Interest is not merely the price of capital. Interest is the mechanism that orders economic space. This is the central thesis of the present work.
The Theory of Interest proposes a shift in perspective. Standard analysis treats interest as a dependent variable determined by time preference, inflation, and risk. The model presented here treats interest as an architectural variable. It selects feasible arbitrages, directs capital flows, and shapes the degree of economic integration or fragmentation.
This work applies exclusively to credit-based economies with interest. It does not describe all historical forms of economy, nor does it formulate a general theory of exchange. It describes the structural mechanism of credit civilization.
The model begins with a complete decomposition of interest that explicitly includes the arbitrage component - α. This component expresses the cost of crossing legal, institutional, and geopolitical barriers. It explains the persistence of financing differentials between seemingly convergent economic spaces. It explains the re-emergence of fragmentation after periods of advanced integration.
The operational thesis is straightforward: integration compresses exploitable differentials. The compression of differentials reduces the feasibility of arbitrage. The reduction in arbitrage feasibility fragilizes the credit system. Fragmentation recreates the differentials necessary for its functioning. Integration and disintegration are alternating phases of the same structural mechanism.
The theoretical text is strictly separated from empirical validation and measurement tools. This separation is deliberate. It protects the model from dependence on conjunctural data and allows independent testing.
The volume consists of three distinct layers.
The first layer is the theoretical document - The Theory of Interest. It formulates the model, definitions, and mechanisms. Its internal annexes belong exclusively to theory and develop the necessary formalizations.

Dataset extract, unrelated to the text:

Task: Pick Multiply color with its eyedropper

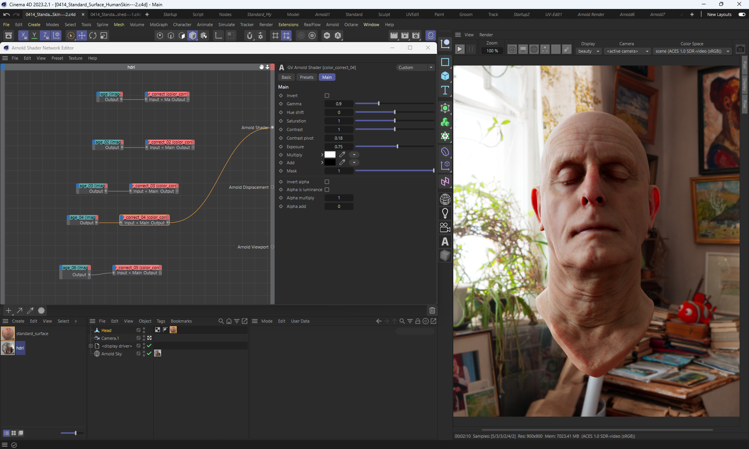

The second layer is the empirical validation document. It maps economic blocs, operational barriers, payment infrastructures, and divergences in the cost of capital. Its role is probative. It does not modify the model - it confronts it with observable reality.
The third layer is the methodological document of the composite indicator - The BURSA Globalization Index. It transforms structural concepts into replicable metrics. The indicator enables measurement, comparison, and periodic updating. The methodology is explicit and based on public institutional sources.

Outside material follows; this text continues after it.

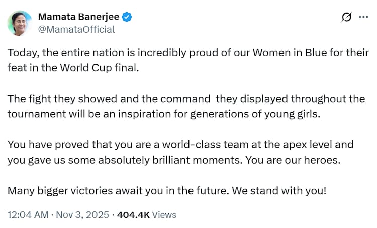The image size is (377, 228).
Task: Click the Mamata Banerjee display name
Action: (79, 17)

The reader must treat these layers distinctly. The model can be analyzed without the indicator. The indicator can be calculated without full acceptance of the model. The validation can be contested without invalidating the theoretical construction. This methodological independence increases the robustness of the entire work.
The text does not promise point predictions. It offers no cyclical timelines. It proposes no historical determinism. It offers a structural interpretive framework. The framework explains why phases of integration tend to reach their internal limits. It explains why fragmentation reappears through institutional and geopolitical mechanisms.
The stake of this text is architectural. It moves the analysis of interest from the domain of parameters to the domain of structure. If this shift is correct, then interest becomes an indicator of the configuration of the economic world, not merely an instrument of monetary policy.
This volume is offered to a specialized public - investors, analysts, managers, and decision-makers. The text requires careful reading and critical verification. The model gains value through testing, not through adherence.